Allen Harris of Berkshire Money Management said Wednesday afternoon that a flurry of RSVPs this week had bumped the number of attending to more than 180.
"I've had more phone calls about Money Management in the last week than the last three months," he said. "It turned out pretty good."
The summit, focusing on the role of employers job creation rather than employment agencies, brings CNBC's senior analyst Ron Insara, Robert H. Nelson and P. Edgardo Tarratts of the Small Business Administration and marketing strategist Jonathem Salem Baskin.
Harris and fellow organizer Sherman Baldwin of WBRK talk show "TalkBerkshires" were the subject of an article in last Friday's Berkshire Eagle that delved into the two men's legal peccadillos.
Harris was ordered to pay $2 million to former employer Dion Money Management over a client list used to establish his business and was charged with misdemeanor assault over a bar fight in 1994.
Baldwin defrauded investors of funds to ensure the completion of the cult hit film "The Crow" after the accidental death of its star Brandon Lee. The film went on to make $400 million worldwide. Baldwin, however, ended up in federal prison in 1999 for nearly a year and is still paying off a fine.
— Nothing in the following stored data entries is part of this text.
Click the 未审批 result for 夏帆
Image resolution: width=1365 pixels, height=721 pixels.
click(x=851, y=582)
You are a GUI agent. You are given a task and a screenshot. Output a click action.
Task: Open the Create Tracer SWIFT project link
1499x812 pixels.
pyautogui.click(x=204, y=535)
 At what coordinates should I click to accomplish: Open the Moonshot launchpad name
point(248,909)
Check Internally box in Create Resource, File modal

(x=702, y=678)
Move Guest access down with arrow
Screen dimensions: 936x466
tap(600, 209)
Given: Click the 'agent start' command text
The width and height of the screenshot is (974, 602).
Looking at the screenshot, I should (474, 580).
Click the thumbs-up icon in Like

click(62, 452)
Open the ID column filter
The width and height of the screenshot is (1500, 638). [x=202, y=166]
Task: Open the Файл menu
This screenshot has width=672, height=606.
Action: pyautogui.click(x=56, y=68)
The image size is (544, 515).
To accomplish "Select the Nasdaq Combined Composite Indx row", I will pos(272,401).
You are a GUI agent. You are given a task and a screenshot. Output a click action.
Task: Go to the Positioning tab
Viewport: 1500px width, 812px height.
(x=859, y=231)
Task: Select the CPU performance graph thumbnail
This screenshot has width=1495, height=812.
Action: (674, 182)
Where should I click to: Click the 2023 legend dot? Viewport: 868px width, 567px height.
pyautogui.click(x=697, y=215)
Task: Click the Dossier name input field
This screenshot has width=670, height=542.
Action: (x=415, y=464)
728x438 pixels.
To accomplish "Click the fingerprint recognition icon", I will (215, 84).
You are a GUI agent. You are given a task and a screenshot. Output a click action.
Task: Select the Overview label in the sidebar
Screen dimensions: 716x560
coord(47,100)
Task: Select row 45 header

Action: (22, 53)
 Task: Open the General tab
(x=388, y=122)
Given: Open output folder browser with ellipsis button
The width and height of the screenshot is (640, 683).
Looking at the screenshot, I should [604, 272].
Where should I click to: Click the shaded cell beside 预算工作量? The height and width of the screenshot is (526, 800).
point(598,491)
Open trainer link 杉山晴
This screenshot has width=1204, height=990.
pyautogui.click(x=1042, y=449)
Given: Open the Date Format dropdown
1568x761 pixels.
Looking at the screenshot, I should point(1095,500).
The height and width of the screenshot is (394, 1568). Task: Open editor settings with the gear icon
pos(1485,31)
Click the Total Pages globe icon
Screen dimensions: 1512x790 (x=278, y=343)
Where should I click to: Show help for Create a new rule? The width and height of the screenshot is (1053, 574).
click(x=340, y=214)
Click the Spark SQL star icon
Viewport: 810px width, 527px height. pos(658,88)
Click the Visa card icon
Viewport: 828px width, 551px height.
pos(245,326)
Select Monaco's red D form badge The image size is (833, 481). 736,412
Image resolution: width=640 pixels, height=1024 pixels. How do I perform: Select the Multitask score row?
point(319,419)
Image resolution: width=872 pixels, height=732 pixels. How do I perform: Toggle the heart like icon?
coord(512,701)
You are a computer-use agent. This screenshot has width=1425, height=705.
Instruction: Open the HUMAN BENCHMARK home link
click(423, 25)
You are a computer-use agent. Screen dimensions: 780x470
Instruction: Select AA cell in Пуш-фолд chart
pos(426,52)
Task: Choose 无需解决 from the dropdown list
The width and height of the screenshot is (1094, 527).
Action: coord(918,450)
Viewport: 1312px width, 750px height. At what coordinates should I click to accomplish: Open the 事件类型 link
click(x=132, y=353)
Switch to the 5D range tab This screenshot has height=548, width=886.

Harris described the story as an insult. "It was presented like it was new news. It was stuff that was already talked about. It was literally old news."
Neither man has disputed the main facts of the article but both were concerned over its effect — and a paired story on local skepticism — on the summit.
On Friday, after a "press conference" discussing the past charges against him on his radio show, Baldwin said most of the response had been positive. (The entire program, with responses by Eagle writer Clarence Fanto can be downloaded here.)
Representatives of the Small Business Administration debated declining their invite to the summit because of the negative press but have remained on board, said Harris.
Both said they remained committed to $1.5 million in equity investment to the right business - Harris with $1 million through BMM and Baldwin in $500,000 in advertising. Harris said they haven't back away from the investment but did say it was pulled from ads because they focus was too much on them and not on the summit.
Harris is focused on the morning summit that will take the more than a 100 business leaders through Insana's analysis of current conditions, the SBA's available programs and how to bring it all together in branding with Baskin.
"People aren't going to create jobs to makes themselves feel good, they're going to create jobs because their business in growing," he said. "By being brave, by natural self-interest, jobs will be created.
"What we need to do is have a conversation with people on how to make 2010 a good year."
As for the fallout about revelations of his past: "People are calling and they're not saying 'you're a jerk.'"
Note: The Eagle stories will disappear behind a paywall so read them quick.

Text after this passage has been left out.